### TASKS TO COMPLETE
[1] In the blog post about the Ghost Whisperer episode, answer these:
(a) What is the title of the episode the writer was watching?
(b) Who is named as Conor's fiancée?
(c) Who received Conor's heart?
[2] Extend the blog post about the Ghost Whisperer episode, picking up after its final sentence.

Start of TEXT SECTION

Sunday, June 10, 2007

5 minutes before I started out on this blog, I was watching one of Ghost Whisperer's rerun on cable called "Mended Hearts" . Tonight's episode was about this trialthon guy, Conor Donovan who got into an accident in one of his races and died and he stayed on because he couldn't leave his fianceƩ, Gwen Alexander behind and Gwen had refused to move on either. Conor was an organ donor in the episode and the other thing that was holding him back from crossing over and into the light was that he wanted to make sure that whoever got his heart was worthy of it and he was taking care of it, the way he did i guess. That guy was Cliff Aimes who eventually kinda became Conor in his own way.

End of TEXT SECTION
Start of PROVIDED DATA

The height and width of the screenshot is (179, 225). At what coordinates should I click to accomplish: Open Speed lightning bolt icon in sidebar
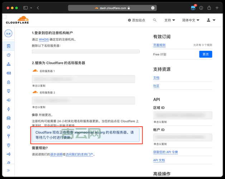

End of PROVIDED DATA

### TASK-BY-TASK ANSWERS
[1]
(a) "Mended Hearts"
(b) Gwen Alexander
(c) Cliff Aimes

[2]
I became an organ donor a week ago. It was one of those things that came naturally and part of my list, so to speak before I die or after, I can't decide. Donating blood every 3 months used to be part of that list but I got sicker or something and the nice people at the blood bank wouldn't take my blood even when I pleaded on my knees. But anyway, the organ donor thing, that was mandatory. As soon as you turn 21, the ministry of health i think would send you this letter, asking if you would go with the flow and with them or if you wanna refuse the chance to save 6 strangers with whatever organs that you know you wouldn't need no more when you're gone. That was pretty much it. I was kinda excited about it cause you know, part of my list. And I did it, said yes, and got the card and name on the register a week ago. And one of the organs I would be donating would be my heart.

I often wonder what lies in front of me. Was it going to be more loneliness, more loss or would I, by God's grace, meet someone new and have my own Happily Ever After. For the longest time, I was convinced that when something good and wonderful happens, something bad follows right after. It's like someone's out there and he's jealous of you and he wouldn't let you be happy for long. So if I do get to meet someone, I might not really get that Happily Ever After ending I wanted because it's just the way it is.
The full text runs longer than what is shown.